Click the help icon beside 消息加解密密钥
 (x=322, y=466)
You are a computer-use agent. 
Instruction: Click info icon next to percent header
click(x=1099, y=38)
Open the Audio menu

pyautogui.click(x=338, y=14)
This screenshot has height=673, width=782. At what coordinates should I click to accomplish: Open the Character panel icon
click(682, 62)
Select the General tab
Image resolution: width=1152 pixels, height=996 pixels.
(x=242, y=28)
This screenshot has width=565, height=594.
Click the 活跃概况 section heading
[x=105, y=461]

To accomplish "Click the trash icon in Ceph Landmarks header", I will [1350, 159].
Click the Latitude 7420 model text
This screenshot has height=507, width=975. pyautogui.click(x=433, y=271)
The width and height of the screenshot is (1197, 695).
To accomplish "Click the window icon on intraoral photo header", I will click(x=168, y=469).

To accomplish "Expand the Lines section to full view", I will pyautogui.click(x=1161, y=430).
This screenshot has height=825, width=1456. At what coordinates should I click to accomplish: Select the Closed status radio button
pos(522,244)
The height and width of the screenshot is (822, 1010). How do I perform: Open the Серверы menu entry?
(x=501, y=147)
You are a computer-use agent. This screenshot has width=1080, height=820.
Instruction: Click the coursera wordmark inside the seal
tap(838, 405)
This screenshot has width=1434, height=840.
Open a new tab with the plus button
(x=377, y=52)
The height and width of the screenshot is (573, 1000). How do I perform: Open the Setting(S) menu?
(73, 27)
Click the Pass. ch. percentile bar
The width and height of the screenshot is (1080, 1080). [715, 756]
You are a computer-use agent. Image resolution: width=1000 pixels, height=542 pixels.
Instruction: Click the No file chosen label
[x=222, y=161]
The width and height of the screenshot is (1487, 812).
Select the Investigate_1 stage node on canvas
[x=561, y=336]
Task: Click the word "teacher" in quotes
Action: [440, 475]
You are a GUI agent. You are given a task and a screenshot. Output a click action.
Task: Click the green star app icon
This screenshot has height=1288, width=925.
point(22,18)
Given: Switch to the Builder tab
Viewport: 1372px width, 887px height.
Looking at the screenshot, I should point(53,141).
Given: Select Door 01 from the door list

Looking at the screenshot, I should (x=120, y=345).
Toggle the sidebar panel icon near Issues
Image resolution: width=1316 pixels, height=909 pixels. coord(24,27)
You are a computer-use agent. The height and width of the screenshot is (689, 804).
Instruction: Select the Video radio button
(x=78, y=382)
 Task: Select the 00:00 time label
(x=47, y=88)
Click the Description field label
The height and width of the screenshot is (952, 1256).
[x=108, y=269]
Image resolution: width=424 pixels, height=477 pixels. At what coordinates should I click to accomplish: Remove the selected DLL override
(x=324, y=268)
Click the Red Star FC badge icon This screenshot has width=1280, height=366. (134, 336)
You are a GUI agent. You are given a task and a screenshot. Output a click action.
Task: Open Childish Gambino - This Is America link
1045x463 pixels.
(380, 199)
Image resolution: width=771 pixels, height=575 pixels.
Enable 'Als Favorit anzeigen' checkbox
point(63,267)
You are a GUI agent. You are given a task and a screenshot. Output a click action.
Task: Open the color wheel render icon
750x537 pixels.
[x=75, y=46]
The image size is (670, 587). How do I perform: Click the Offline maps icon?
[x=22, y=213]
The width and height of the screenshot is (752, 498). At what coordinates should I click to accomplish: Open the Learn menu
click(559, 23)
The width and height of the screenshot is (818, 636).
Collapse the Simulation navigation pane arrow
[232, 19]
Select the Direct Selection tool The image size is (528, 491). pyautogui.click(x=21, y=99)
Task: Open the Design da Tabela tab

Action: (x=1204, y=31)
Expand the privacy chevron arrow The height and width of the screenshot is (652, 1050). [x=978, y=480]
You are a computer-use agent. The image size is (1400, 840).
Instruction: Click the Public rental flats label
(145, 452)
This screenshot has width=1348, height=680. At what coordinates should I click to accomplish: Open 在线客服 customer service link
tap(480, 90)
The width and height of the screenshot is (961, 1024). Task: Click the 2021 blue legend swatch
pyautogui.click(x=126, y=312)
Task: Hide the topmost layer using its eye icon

···

Please list each line in the data above that contains the word "arrow". Case counts, so match capitals and lowercase letters precisely.

FINISHED ANSWER =>
Collapse the Simulation navigation pane arrow
Expand the privacy chevron arrow The height and width of the screenshot is (652, 1050). [x=978, y=480]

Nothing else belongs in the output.